GIVEN DATA
◇ ◇ ◇ ◇

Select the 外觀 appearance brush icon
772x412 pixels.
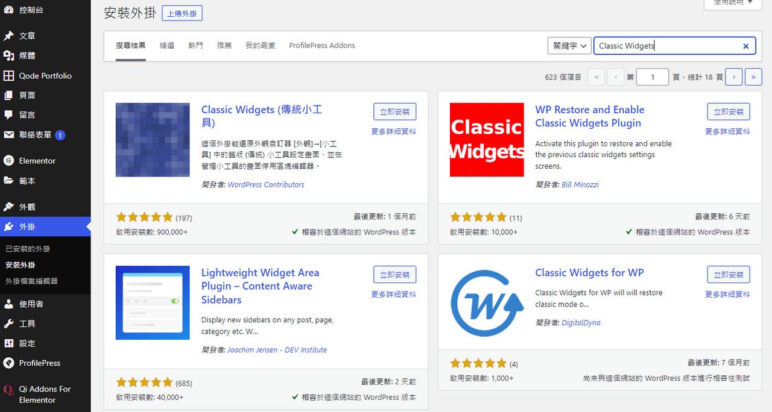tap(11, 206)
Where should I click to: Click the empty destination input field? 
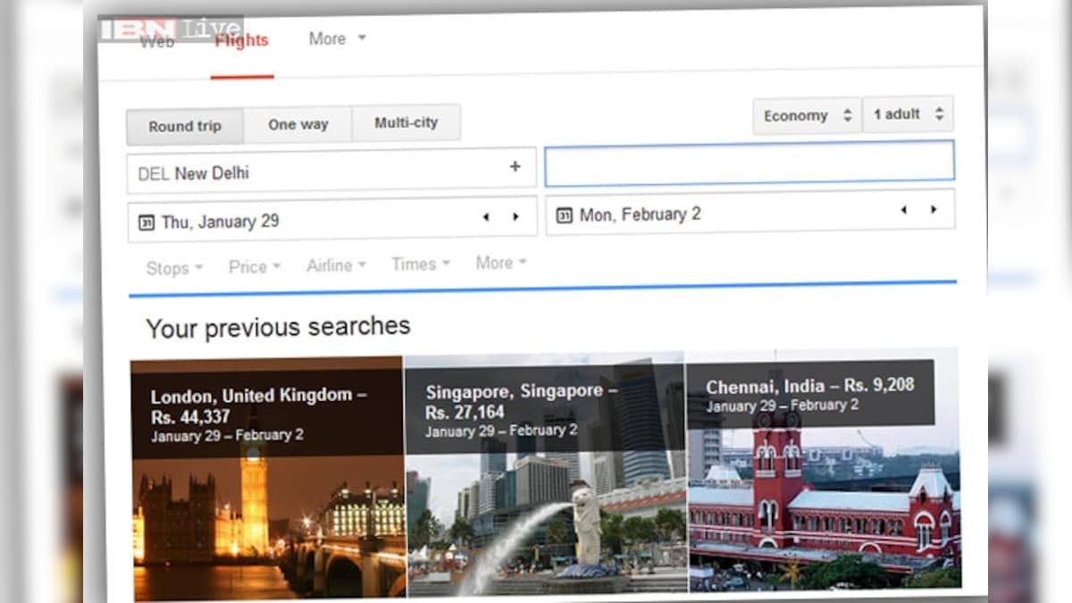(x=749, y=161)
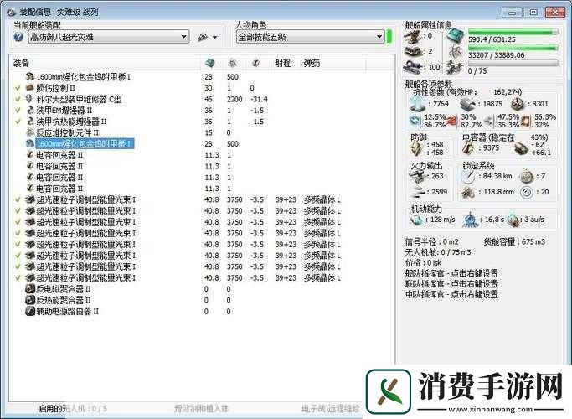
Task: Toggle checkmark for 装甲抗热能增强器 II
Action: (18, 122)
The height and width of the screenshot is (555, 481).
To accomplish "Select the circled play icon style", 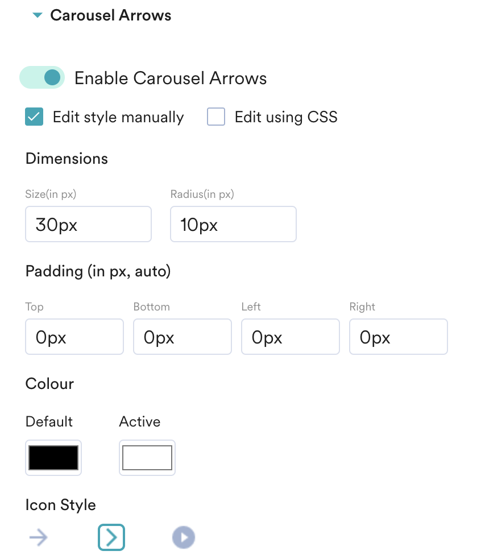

◇ ◇ ◇ ◇

ACTION ITEM
Each line from the one containing "The height and" through the last line of the listing is to be given again exactly, with no pictures and no other lines.

REPLY TO THE EXERCISE
The height and width of the screenshot is (555, 481).
To accomplish "Select the circled play icon style", 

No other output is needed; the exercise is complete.